LOUISE DESCHÂTELETS
Y’en a marre de laisser ses propres enfants abuser de soi ?
Si j’ai un seul conseil à donner à Rose-Anne qui signait la lettre publiée ce matin, c’est de ne pas se laisser influencer par ses enfants qui l’incitent à retourner vivre avec leur père, un ex-alcoolique, qu’elle a quitté jadis pour cause de mauvais traitements. Cette femme, qui a su se reprendre en main avec trois enfants à charge en se réfugiant dans une maison pour femmes violentées, ne mérite pas de se faire dicter sa conduite maintenant que le père a vieilli, s’est amendé, et qu’il a besoin d’elle pour en prendre soin.
Il ne faudrait pas qu’elle se laisse persuader de renier une liberté si chèrement gagnée sous le vulgaire prétexte que ça leur fera à tous les deux économiser de l’argent en vivant ensemble. C’est quoi, quelques centaines de dollars, quand on a la sainte paix ? Je vais lui raconter une histoire pour la faire réfléchir.

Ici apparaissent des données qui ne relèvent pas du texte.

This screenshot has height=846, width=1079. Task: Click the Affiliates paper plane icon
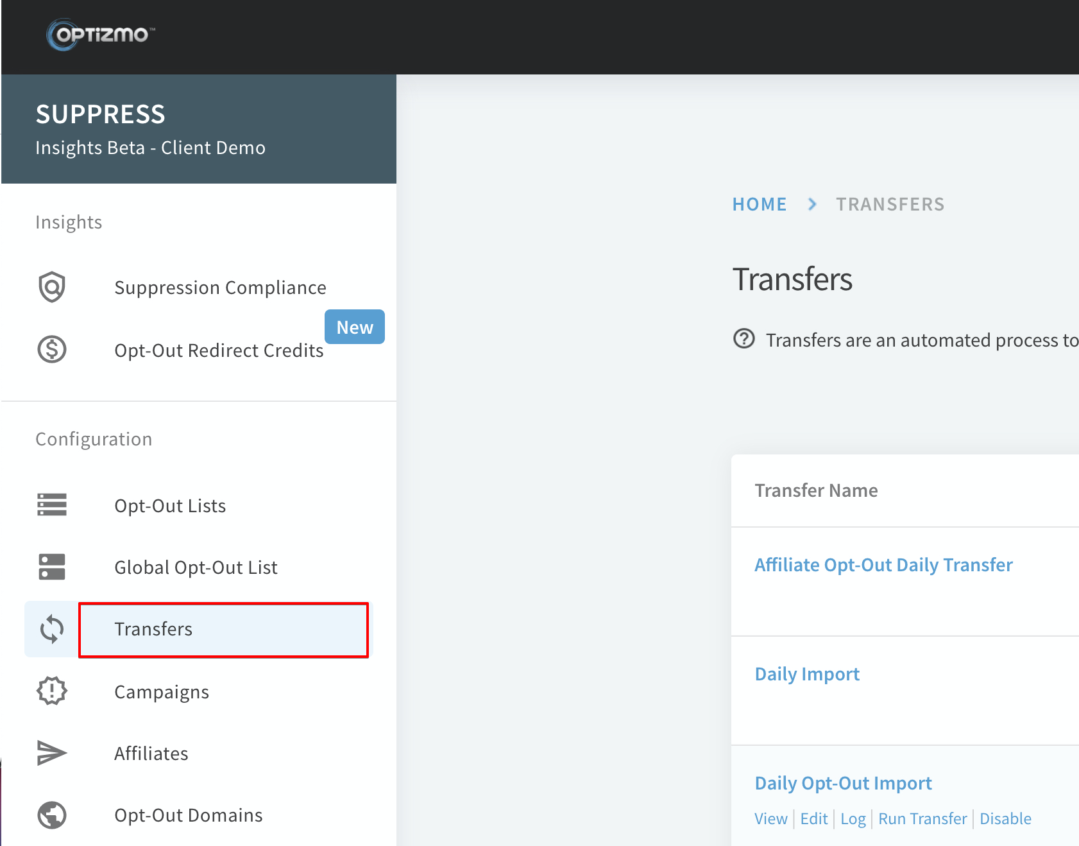(52, 753)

Ma mère avait enduré mon père, un homme du genre du sien, pendant huit ans. On l’avait vu, mon frère et moi, la tabasser et l’insulter à tout propos. Le jour où elle nous a pris sous son bras pour se réfugier chez une tante fut une libération. Comme Rose-Anne, ma mère s’est reprise en main et on a commencé à respirer.

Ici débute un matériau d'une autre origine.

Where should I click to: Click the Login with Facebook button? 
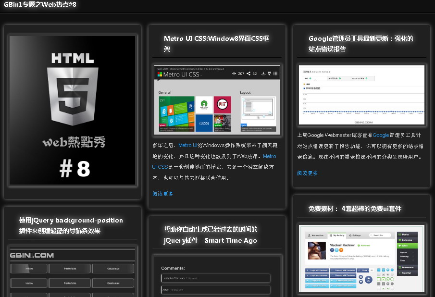[x=317, y=270]
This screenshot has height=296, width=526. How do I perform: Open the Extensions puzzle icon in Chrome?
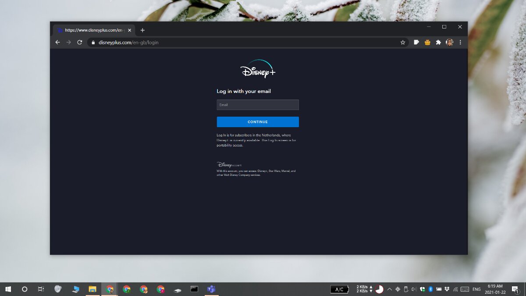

Nous n’avons recommencé à revoir notre père, mon frère et moi, que sous la supervision d’un travailleur social. Ça a pris dix ans avant de se sentir bien ensemble. Mais jamais on n’aurait eu le culot de demander à notre mère de se sacrifier une deuxième fois pour un homme qui l’avait tant malmenée. On le fréquente, mon frère et moi, mais même s’il regrette le passé et qu’il souhaiterait refaire vie commune avec notre mère, nous, on est contre, ne serait-ce que par pur respect pour le difficile chemin qu’elle a parcouru.
Un gars qui protège sa mère
Tout réside pour Rose-Anne dans le prix qu’elle paiera si elle répond aux désirs de ses enfants. Ce genre de dilemme n’est jamais simple à résoudre, car même en pesant le pour et le contre, des surprises peuvent survenir et faire dévier l’opération de sauvetage d’une famille. Il vaut souvent mieux regarder vers l’avenir que se complaire à vouloir réécrire le passé. Lisez ci-après l’approche d’une autre lectrice sur la même question.
Chacun doit apprendre à occuper sa place et rien que la sienne
Mais de quoi se mêlent ces enfants qui demandent à leur mère Rose-Anne de retourner vivre avec leur père ? S’ils ont fait la paix avec cet homme repentant, malgré ce qu’il leur avait fait subir dans l’enfance, c’est tant mieux pour eux. Mais pourquoi vouloir forcer leur mère à faire pareil ?
En dépit de ce que je viens d’écrire, je ne peux m’empêcher de te faire constater par la bande, Louise, que le retour de leur mère dans le portrait de vie de leur père malade, ça les soulagerait à long terme du fardeau de devoir s’occuper de lui. Et là est le vrai noeud de la question que Rose-Anne devrait regarder en face. Elle est heureuse, cette femme, dans sa situation actuelle, même si l’argent n’abonde pas dans sa vie. Eh bien, qu’elle y reste et qu’elle continue à profiter de cette paix si chèrement gagnée ! Pour moi, l’offre serait refusée, sur-lechamp !
Ginette
Intéressant de soulever la libération que représenterait, pour les enfants, le fait que leur mère prenne soin de leur père malade. Ça m’avait échappé. Mais ça vient s’ajouter aux raisons que je lui donnais d’être très prudente dans sa prise de décision.